TEXT EXCERPT:
PS Vinothraj (born 18 June 1988) is a Tamil film director and screenwriter. He wrote and directed the critically-acclaimed Tamil film, Pebbles (Koozhangal) which is also his debut film. Pebbles was screened at the 50th International Film Festival Rotterdam held in Netherlands on 4 February 2021, where it received the Tiger Award at the festival. It was selected as the Indian entry for the Best International Feature Film at the 94th Academy Awards, but was not nominated.

Early life 
PS Vinothraj was born on 18 June 1988 in Madurai, Tamil Nadu. Vinothraj's father, Palani, died when Vinothraj was nine. He had to drop out of school and work in the flower markets of Madurai as a daily wage labourer carrying heavy bundles of flowers. He went to Tiruppur at the age of 14 to work there in one of the town's textile factories. He joined a tutorial college and studied there for a couple of years. Eventually, seeing his fellow co-workers have their lives destroyed, he decided to leave the place at the age of 19 and go to Chennai and work in cinema.

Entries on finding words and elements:

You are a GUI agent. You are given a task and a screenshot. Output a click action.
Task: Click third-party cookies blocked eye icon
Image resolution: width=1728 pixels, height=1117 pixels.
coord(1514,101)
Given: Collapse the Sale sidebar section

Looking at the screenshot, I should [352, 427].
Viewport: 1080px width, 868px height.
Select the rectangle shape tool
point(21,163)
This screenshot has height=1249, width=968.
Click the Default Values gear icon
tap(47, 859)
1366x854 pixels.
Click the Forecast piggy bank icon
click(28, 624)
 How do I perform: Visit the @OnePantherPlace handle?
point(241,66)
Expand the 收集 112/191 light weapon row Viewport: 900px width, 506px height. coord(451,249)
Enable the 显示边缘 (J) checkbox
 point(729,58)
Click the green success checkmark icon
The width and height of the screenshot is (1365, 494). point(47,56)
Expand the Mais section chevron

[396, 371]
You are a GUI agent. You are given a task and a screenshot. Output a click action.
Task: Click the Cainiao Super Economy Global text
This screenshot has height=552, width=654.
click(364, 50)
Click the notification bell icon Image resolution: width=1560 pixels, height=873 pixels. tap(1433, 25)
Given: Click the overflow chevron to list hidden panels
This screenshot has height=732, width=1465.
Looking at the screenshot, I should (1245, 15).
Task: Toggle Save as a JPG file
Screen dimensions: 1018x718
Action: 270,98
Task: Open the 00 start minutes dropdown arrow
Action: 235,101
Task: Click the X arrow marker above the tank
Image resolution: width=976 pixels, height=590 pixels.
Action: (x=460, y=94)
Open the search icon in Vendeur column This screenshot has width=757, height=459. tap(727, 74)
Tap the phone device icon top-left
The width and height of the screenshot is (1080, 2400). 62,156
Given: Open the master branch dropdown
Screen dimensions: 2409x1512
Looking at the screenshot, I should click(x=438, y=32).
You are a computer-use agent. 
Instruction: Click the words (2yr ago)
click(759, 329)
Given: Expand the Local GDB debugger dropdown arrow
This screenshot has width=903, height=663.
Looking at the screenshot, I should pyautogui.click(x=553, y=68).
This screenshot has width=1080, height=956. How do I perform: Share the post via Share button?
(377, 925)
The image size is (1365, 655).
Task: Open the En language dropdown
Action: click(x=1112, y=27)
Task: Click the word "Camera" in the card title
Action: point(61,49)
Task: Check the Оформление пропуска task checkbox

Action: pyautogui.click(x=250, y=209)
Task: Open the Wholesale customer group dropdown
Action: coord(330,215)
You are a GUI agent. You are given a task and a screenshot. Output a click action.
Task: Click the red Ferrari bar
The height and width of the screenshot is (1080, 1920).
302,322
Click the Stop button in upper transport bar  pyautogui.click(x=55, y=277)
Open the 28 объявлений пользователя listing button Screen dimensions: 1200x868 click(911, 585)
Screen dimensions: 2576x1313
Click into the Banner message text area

EXERCISE DIRECTIONS:
Using the text on PS Vinothraj, decide whether each statement agrees with it, and quote the words that settle each one: 1. Vinothraj's father died when Vinothraj was nine. 2. Pebbles won the Tiger Award at the International Film Festival Rotterdam. 3. Pebbles was nominated for Best International Feature Film at the 94th Academy Awards. The records were drawn from a source separate from the text.

EXERCISE OUTPUT:
1. Yes: "Vinothraj's father, Palani, died when Vinothraj was nine."
2. Yes: "where it received the Tiger Award at the festival."
3. No: "but was not nominated."